### Directive a
Reproduce the passage on the standard of review word for word, everything from "The opinion also" down to "by the record.".

The opinion also invokes 8 U.S.C. § 1252(b)(4)(B) to define the standard of review: the agency’s findings are conclusive unless “any reasonable adjudicator” would be compelled to conclude otherwise. The court equates that with the substantial evidence standard.
2. Standard-of-Review Cases
- El-Moussa v. Holder, 569 F.3d 250 (6th Cir. 2009) – Cited for the proposition that § 1252(b)(4)(B)’s standard is equivalent to the “highly deferential” substantial evidence standard. This reinforces that the court is not free to reweigh evidence but must uphold the agency if its conclusion is reasonably supported by the record.
- Koliada v. INS, 259 F.3d 482 (6th Cir. 2001), quoting INS v. Elias-Zacarias, 502 U.S. 478 (1992) – Reiterates that the reviewing court affirms where the agency’s findings are supported by “reasonable, substantial, and probative evidence on the record considered as a whole.” This language is the classic articulation of the substantial evidence standard in immigration cases.

### Directive b
Return unchanged the lines of the listing below, everything from the line containing "In order to click on Call" down to the line containing "About Us is located at coordinates (798, 56).".

### Extracted entries
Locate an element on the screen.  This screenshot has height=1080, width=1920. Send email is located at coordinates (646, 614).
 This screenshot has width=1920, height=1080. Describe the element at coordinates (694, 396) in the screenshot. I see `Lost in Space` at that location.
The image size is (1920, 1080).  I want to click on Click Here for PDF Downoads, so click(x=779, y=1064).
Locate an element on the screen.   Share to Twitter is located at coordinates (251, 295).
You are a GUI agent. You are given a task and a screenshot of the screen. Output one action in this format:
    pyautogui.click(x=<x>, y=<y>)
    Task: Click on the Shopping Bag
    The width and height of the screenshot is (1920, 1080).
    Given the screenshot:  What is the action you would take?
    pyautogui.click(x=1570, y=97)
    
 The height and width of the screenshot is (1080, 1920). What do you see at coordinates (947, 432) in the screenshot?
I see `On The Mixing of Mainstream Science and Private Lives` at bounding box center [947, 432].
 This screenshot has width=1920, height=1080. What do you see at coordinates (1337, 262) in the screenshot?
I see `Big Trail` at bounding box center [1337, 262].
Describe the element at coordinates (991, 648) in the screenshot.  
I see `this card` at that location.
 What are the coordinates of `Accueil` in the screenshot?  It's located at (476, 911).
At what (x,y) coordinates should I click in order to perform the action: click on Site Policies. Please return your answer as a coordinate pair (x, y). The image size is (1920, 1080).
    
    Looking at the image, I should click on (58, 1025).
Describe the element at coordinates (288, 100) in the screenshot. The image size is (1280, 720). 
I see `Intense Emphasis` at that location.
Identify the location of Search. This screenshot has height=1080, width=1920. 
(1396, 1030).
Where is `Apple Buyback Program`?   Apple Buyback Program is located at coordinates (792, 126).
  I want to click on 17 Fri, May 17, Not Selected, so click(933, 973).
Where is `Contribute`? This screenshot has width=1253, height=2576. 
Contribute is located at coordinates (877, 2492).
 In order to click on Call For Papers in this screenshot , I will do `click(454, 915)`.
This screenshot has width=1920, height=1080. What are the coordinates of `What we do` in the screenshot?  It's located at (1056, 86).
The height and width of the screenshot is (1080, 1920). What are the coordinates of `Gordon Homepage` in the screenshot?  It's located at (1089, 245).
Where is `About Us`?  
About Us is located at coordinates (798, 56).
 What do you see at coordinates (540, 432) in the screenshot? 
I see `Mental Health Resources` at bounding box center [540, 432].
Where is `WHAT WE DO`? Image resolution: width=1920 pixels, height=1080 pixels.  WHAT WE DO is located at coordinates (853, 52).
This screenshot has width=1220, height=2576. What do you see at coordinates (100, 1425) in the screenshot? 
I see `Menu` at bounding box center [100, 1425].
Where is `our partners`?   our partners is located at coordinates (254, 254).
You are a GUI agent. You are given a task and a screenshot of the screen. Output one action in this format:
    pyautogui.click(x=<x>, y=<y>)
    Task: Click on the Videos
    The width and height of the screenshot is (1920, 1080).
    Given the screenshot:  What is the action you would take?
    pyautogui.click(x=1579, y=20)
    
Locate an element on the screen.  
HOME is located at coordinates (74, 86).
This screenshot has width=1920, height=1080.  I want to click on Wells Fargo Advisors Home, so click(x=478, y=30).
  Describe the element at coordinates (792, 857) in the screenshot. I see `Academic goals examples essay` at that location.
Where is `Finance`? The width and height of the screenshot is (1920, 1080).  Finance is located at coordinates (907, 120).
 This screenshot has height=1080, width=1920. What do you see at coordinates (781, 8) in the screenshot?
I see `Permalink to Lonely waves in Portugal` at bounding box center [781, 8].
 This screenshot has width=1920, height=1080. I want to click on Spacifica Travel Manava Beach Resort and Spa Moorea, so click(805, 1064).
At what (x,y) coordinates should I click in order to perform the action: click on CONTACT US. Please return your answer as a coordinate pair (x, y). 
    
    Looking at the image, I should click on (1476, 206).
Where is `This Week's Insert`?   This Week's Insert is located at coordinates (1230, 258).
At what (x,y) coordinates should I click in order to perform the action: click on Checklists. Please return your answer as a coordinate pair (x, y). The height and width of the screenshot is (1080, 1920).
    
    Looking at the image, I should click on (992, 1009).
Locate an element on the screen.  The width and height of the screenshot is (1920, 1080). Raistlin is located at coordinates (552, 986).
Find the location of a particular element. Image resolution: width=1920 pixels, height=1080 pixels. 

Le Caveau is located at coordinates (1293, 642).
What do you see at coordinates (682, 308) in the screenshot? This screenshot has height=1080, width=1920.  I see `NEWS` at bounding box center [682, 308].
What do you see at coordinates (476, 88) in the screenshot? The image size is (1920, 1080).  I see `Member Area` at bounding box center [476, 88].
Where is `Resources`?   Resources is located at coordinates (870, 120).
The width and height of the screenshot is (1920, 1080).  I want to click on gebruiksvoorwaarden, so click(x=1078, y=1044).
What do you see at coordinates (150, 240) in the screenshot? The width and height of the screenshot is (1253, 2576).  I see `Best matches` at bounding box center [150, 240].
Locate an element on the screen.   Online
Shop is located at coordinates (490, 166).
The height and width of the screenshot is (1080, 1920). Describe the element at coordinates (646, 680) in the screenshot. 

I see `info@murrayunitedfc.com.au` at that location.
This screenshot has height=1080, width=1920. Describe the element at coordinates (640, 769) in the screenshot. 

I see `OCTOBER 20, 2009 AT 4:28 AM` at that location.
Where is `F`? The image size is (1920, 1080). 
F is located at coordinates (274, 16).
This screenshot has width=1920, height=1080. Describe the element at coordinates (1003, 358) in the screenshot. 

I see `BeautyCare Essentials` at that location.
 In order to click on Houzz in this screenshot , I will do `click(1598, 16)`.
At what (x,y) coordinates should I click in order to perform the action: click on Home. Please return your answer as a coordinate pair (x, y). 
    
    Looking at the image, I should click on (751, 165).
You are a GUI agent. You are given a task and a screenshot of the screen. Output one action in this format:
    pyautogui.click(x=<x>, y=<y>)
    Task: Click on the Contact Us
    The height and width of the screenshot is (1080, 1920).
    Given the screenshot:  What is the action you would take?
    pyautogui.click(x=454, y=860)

### Full output a
The opinion also invokes 8 U.S.C. § 1252(b)(4)(B) to define the standard of review: the agency’s findings are conclusive unless “any reasonable adjudicator” would be compelled to conclude otherwise. The court equates that with the substantial evidence standard.
2. Standard-of-Review Cases
- El-Moussa v. Holder, 569 F.3d 250 (6th Cir. 2009) – Cited for the proposition that § 1252(b)(4)(B)’s standard is equivalent to the “highly deferential” substantial evidence standard. This reinforces that the court is not free to reweigh evidence but must uphold the agency if its conclusion is reasonably supported by the record.

### Full output b
 In order to click on Call For Papers in this screenshot , I will do `click(454, 915)`.
This screenshot has width=1920, height=1080. What are the coordinates of `What we do` in the screenshot?  It's located at (1056, 86).
The height and width of the screenshot is (1080, 1920). What are the coordinates of `Gordon Homepage` in the screenshot?  It's located at (1089, 245).
Where is `About Us`?  
About Us is located at coordinates (798, 56).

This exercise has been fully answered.